Communication Crisis Control for Surrogates: Part One
Posted Jan 24 2014 7:23pm
So here is the crash course in dealing with intended parents who are encroaching on your personal space. Just who says they are overbearing? You do. Or your significant other does. Or your clinic, attorney or best friend says it...out loud and many times over "Your IP's are OUT OF CONTROL! You need to do something! " How and why does this happen? First lets have some IP back ground that may shed some light on this type of behavior: Most IP's (and I will just refer to the heterosexual couples here for now) have been trying for YEARS to have a baby. They have tried naturally, IUI, IVF, GIFT and ZIFT. Infertility Answers, LLC - What are GIFT and ZIFT? Perhaps they even managed to get pregnant, several times, but miscarried or had a stillbirth or gave birth to a baby who only lived hours because of birth defects....maybe a disease is involved such as cancer or endometriosis. Whatever the case, they have been through a hell of a lot to bring them to trusting some other woman to carry their baby. Try as some might, giving up that control is near impossible. Being able to communicate with you whenever they want is a form of regaining their control.

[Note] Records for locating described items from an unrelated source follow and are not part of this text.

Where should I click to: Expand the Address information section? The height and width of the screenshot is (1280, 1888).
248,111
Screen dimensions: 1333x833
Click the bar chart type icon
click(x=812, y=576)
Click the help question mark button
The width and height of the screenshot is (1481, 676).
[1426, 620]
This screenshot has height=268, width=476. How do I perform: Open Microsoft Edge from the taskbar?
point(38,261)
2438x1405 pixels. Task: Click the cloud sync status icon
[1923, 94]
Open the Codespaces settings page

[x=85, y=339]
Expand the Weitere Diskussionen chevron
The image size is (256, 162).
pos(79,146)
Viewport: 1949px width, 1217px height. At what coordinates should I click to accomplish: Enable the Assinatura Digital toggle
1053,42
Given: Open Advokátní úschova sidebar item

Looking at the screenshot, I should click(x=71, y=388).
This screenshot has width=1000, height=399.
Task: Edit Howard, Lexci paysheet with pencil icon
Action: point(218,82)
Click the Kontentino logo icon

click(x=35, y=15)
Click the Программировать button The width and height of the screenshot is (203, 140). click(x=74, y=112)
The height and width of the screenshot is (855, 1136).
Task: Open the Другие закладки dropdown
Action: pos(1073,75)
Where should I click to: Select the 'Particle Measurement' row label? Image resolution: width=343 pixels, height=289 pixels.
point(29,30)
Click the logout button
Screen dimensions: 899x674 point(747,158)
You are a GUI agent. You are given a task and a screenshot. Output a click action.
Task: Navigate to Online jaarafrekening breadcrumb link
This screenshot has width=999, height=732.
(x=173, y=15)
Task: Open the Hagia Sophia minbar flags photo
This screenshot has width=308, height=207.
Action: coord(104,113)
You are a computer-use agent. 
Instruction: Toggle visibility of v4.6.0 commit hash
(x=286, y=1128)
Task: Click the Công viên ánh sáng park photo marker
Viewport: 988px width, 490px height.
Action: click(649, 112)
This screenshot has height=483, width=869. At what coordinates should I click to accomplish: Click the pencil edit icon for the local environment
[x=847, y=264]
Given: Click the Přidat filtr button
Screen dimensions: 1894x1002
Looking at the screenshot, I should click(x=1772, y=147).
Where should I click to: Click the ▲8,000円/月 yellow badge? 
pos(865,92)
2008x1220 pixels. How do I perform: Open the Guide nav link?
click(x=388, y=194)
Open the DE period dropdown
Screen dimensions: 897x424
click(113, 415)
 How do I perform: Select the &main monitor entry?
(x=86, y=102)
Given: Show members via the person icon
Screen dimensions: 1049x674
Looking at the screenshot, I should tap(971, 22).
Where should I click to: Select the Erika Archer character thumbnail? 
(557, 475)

This can go two ways: Intended Parents who are all over you relentlessly, into every corner of your life OR IP's who rarely contact you and are standoffish and seem to be treating the surrogacy relationship with you like a business deal. Today we are talking about the 1st scenario:
Three months Pregnant *you*....tired...stressed...sick...3 of your own kids...perhaps a job...husband...life in general and a surrogacy. Your Intended Parents....Job...and pregnant YOU! (which causes them sleepless nights, stress, and anxiety) They call, e-mail and text. When they don't hear from you in 15 minutes they worry. If they don't hear from you in 24 hours they are calling the agency and attorneys office begging someone to find you! Maybe you skipped the country! (leaving those pesky kids and husband behind!!) This is where you need to regain control of your life...and fast.
One suggestion you might try is that you first acknowledge why 'these people' are the way they are. In doing that, you look at this behavior in a more sympathetic way, so that when you talk to them your voice conveys that you UNDERSTAND why they are stressed. Because you want to be available to them but NOT 24/7, you need to set up the guidelines for communication. Suggest to your IP's that you talk once a week...say Thursday nights at 8:30 PM after the kids are in bed. Don't miss a call! Also, add that you will call them after each appointment with the OB's office or Ultra Sound visit (given that they are not there for the appointment) Reassure them that you will call at the first sign of any problem related to the pregnancy. If you are going to be out of town, provide them with your schedule. I know you are thinking that its none of THEIR business if you go out of town or not however, if you were taking care of their 2 year old and took HER out of town they would have every right to know...well its the same thing with you being pregnant with their child. It reassures them that you care about their feelings and acknowledge that this is their pregnancy just as much as it is yours. If they still call at any other time than what was set up and they don't have any important information to pass along to you just state that you are busy at the moment and that you will talk to them on Thursday unless they need to change the day or time for some reason.
This may not solve all your problems but it should alleviate the communication issues. Managing your relationship with your IP's now will, hopefully, allow you to have a good solid relationship with them throughout the pregnancy and beyond.